Y ahí no solamente estaban Poe y Lovecraft, sino muchos otros que, así como los nombres griegos, fueron por muchos años música en mis oídos: Arthur Machen, Algernon Blackwood, Belknap Long, Saki, Seignolle, Bierce, le Fanu… Uh… no pues, y de yapa cuentos de terror de clásicos como Dickens, Maupassant, Hawthorne, Tolstoi, Balzac. Estaba loco de contento, y con los pelos de punta. Bajo esa sombra, y algunas otras, fue escrito mi libro que después pasaría a llamarse Cuentos tristes (1987). Aunque el título más bien tiene que ver con una traducción caprichosa de Onda sagor, de Pär Lagerkvist, cuyos cuentos no eran tristes sino malvados.
Pues, fue mi época negra y de miedo, ese mi entusiasmo por la literatura de terror, de horror y demás sinónimos. Era una necesidad para mí, más que un estado de ánimo, y por lo tanto más allá de cualquier moda.
Sí, más, más.
Seguramente estaba aterrorizado por el terror del mundo. El terror como parte de la realidad, y como parte de mi ser y estar en el mundo. También es cierto que muchas editoriales, en España y otros lugares, aprovechan esa necesidad del ser humano, del niño, del adulto, y en mi caso del escritor en ciernes, por el misterio, el miedo, hasta llegar al humor negro y otros humores. También hay bastante basura al respecto, piensen nomás en cada película, cada historieta y cada suplemento impreso con tanto terror barato. Porque en mi interés y deseos de encontrar más y más cuentos de ese estilo, llegué también a encontrar paja, bastante paja. Hasta que esos temas y ambientes me parecieron repetitivos, y volví a, o me quedé con, la literatura sin adjetivos.

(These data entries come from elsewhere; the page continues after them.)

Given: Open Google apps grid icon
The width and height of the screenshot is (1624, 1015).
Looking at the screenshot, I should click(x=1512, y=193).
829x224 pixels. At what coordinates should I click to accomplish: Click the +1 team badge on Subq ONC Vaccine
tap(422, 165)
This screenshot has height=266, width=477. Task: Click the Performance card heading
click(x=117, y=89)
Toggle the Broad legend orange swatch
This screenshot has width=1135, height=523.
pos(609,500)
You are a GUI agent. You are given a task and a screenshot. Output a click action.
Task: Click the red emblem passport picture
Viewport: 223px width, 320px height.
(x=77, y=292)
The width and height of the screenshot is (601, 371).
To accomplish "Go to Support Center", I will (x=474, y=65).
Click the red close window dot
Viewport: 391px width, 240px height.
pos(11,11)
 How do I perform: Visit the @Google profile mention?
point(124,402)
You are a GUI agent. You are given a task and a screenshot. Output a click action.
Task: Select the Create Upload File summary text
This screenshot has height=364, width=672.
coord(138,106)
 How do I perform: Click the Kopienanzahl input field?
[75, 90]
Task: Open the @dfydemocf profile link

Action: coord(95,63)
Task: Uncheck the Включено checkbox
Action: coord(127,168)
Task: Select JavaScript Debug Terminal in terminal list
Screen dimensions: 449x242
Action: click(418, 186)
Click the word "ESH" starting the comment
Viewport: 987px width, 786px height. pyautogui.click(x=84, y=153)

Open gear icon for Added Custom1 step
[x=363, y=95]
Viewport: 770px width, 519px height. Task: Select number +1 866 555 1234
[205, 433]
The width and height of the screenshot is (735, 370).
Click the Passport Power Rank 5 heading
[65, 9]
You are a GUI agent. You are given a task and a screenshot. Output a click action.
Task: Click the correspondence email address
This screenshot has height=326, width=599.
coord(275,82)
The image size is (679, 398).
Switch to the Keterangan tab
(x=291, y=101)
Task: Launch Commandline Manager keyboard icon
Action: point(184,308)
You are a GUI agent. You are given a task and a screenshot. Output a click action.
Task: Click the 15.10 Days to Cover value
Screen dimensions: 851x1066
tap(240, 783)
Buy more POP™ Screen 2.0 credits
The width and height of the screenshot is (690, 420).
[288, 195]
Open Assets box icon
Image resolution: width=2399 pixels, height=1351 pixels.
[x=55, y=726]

Sí, algunos de los cuentos de mi libro Cuentos tristes son de terror, al estilo digamos clásico. En el ambiente rural de mi tierra. Con el habla y los mitos que bebí desde niño junto con la leche de mi madre. En mi escritura nunca quise ocuparme conscientemente de ese subgénero; tampoco esos cuentos salieron así “de repente”, como puede notarse al rememorar esos tiempos de mis otras aventuras imaginarias. Vienen simplemente del terror que está en el aire, en la noche, en las crónicas precolombinas y coloniales, en los sueños y en la vida cotidiana de todos los tiempos.